Accessing a model from controller not working.

Hi could someone please put me right. I am not having any success at accessing my model from a controller.Please look at the code:

Model:

class Region < ActiveRecord::Base

  def self.get_region_code(region)     find_by_region("#{region}")   end

end

Controller code:

@region = Region.get_region_code(@region_name)

When I try to access the contents of @region

puts @region.region

It blows up with:

NoMethodError in Admin supplierController#update

You have a nil object when you didn't expect it! The error occurred while evaluating nil.region

Thankyou very much.

Paul Thompson.

Hi --

Hi could someone please put me right.

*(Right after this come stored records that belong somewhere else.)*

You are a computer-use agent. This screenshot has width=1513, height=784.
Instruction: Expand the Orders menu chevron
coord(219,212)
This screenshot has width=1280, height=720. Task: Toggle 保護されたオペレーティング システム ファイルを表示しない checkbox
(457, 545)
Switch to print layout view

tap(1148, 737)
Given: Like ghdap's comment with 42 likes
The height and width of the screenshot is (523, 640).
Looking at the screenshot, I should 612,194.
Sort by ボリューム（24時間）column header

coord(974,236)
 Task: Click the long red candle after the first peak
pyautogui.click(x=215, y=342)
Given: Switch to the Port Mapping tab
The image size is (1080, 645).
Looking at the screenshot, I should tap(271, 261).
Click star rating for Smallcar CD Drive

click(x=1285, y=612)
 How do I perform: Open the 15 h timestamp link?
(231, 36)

I am not having any success at accessing my model from a controller.Please look at the code:

Model:

class Region < ActiveRecord::Base

def self.get_region_code(region)     find_by_region("#{region}") end

If region is a string, then you don't need to quote and interpolate it. That will just produce the same string again.

I'm not sure why you need to wrap find_by_region. Can't you just use that in the controller?

end

Controller code:

@region = Region.get_region_code(@region_name)

When I try to access the contents of @region

puts @region.region

It blows up with:

NoMethodError in Admin supplierController#update

You have a nil object when you didn't expect it! The error occurred while evaluating nil.region

That means that your call to Region.get_region_code returned nil. You'd need to do some inspecting to see what's in @region_name at the time of the call.

David

Hi David,

Thank you for your advice. It worked when I changed the code in the controller to:

@region = Region.find_by_region(@region_name)

rather than the previous code. But now I am confused, because I would have said that I am doing the identical thing. Where is my thinking wrong? As I have used the previous method before (with a different model and controller) and it worked just fine. The reason that I used the previous method was that I thought it was the correct way to do it.